Depression jokes
Depressed procrastinators feel like they wanna kill themselves sometime soon.
A man walks into a bar and says, "I'm feeling depressed. What do you have to cheer me up?"
The bartender replied: "A shotgun."
What's the depressed person's favorite song?
Van Halen - Jump
Nike isn't helpful for suicidal people. You can't tell them to "Just Do It."
Suicide isn't funny, but you can spice it up by wearing a fun hat.
The suicide hotline didn't even give me advice on how to kill myself. Not helpful at all.
Why did the depressed person rob a bank? Because you're not killing yourself if a cop does it for you!

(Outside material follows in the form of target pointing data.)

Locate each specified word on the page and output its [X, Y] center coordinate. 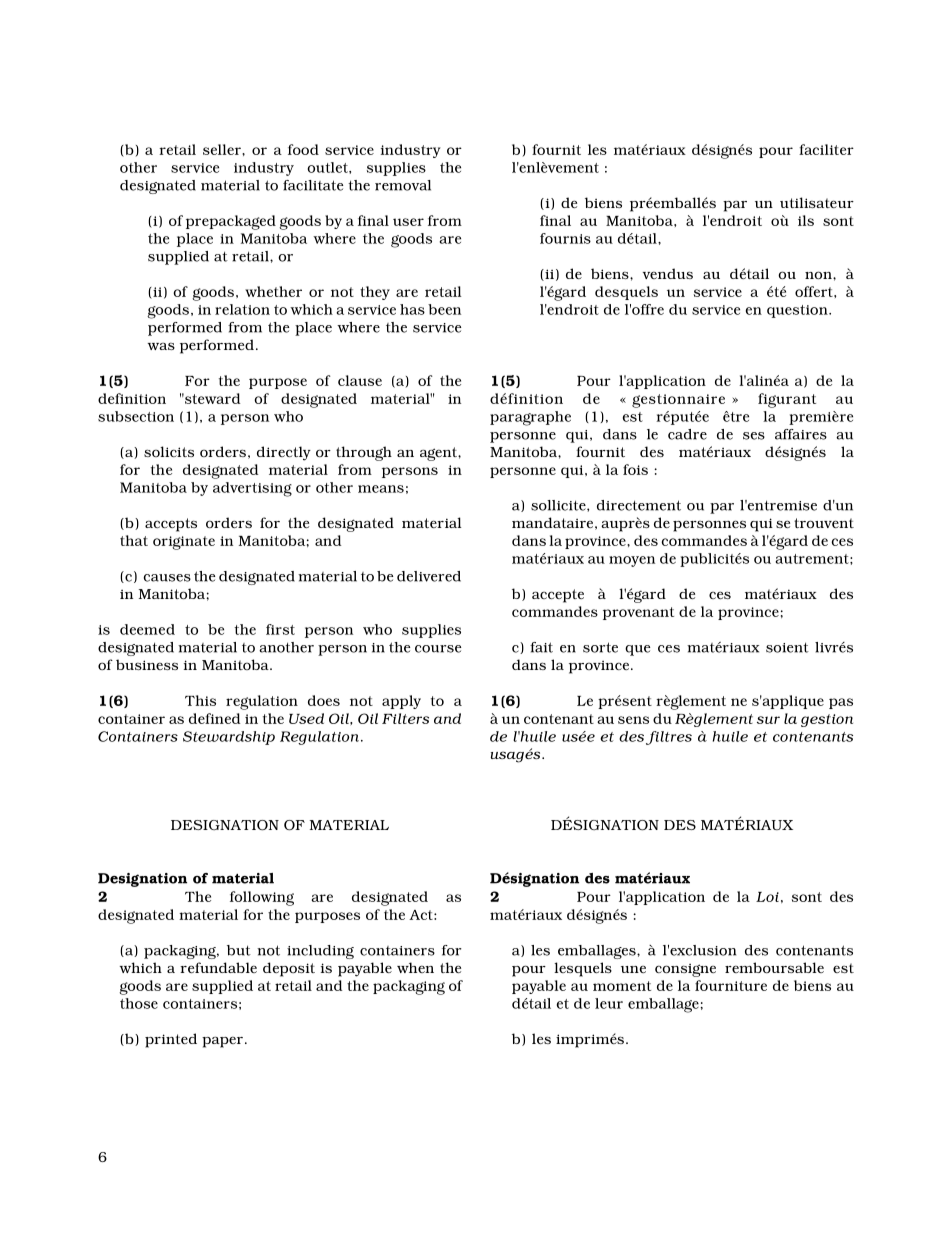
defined [214, 718]
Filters [405, 718]
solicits [169, 451]
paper [222, 1042]
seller [223, 149]
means [381, 489]
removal [403, 185]
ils [806, 220]
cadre [687, 434]
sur [768, 720]
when [415, 967]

How do you tell if someone is depressed?
The brains on the wall.
I laughed at my life so hard.
I just read an article that Texas is number one in the nation for both depression and infidelity in relationships.
It's a sad state of affairs.
Friend: How's it going?
Me: Good, things are good!
Parent: How are you?
Me: Oh, I'm fine!
Twitter: Compose new tweet?
Me: Hellooooo, I would like to tell you about my anxiety & my current greatest fears & let's talk about the impending apocalypse while we're at it.
Two friends fighting.
Friend 3: "Cut it out, you two!"
Friend 4: "It wouldn't help if they cut it out... Believe me... I've tried..."
It's still depression, by the way.
A depressed guy walks into a bar and says, "Can I get shot?"
The bartender then says, "You mean, can you get a shot, right?"
The bartender then says, "Well... what drink would you like?"
The depressed guy then responds with, "No, I really want to get shot."
Happiness belonged to you, then gave you depression.
Someone: When you suffer from depression and someone tells you to cheer up.
Me: My, what a great idea! Why didn't I think of that? ;)
"Why didn't the boy pick up his ice cream?" - Margaret
"Why?" - Depressed boy
"Because he got ran over." - Margaret
"I wish that was me." - Depressed boy
Which way is quicker to die? Noose or slitting my throat?
A priest sees a man about to commit suicide. The man says, "I have nothing to live for here. I will die, go to Heaven, and get 72 virgins." Then the priest says, "No need for this. I will take you to the local elementary school."
Less depresso, more espresso, I'm still depressed, but now I'm fast.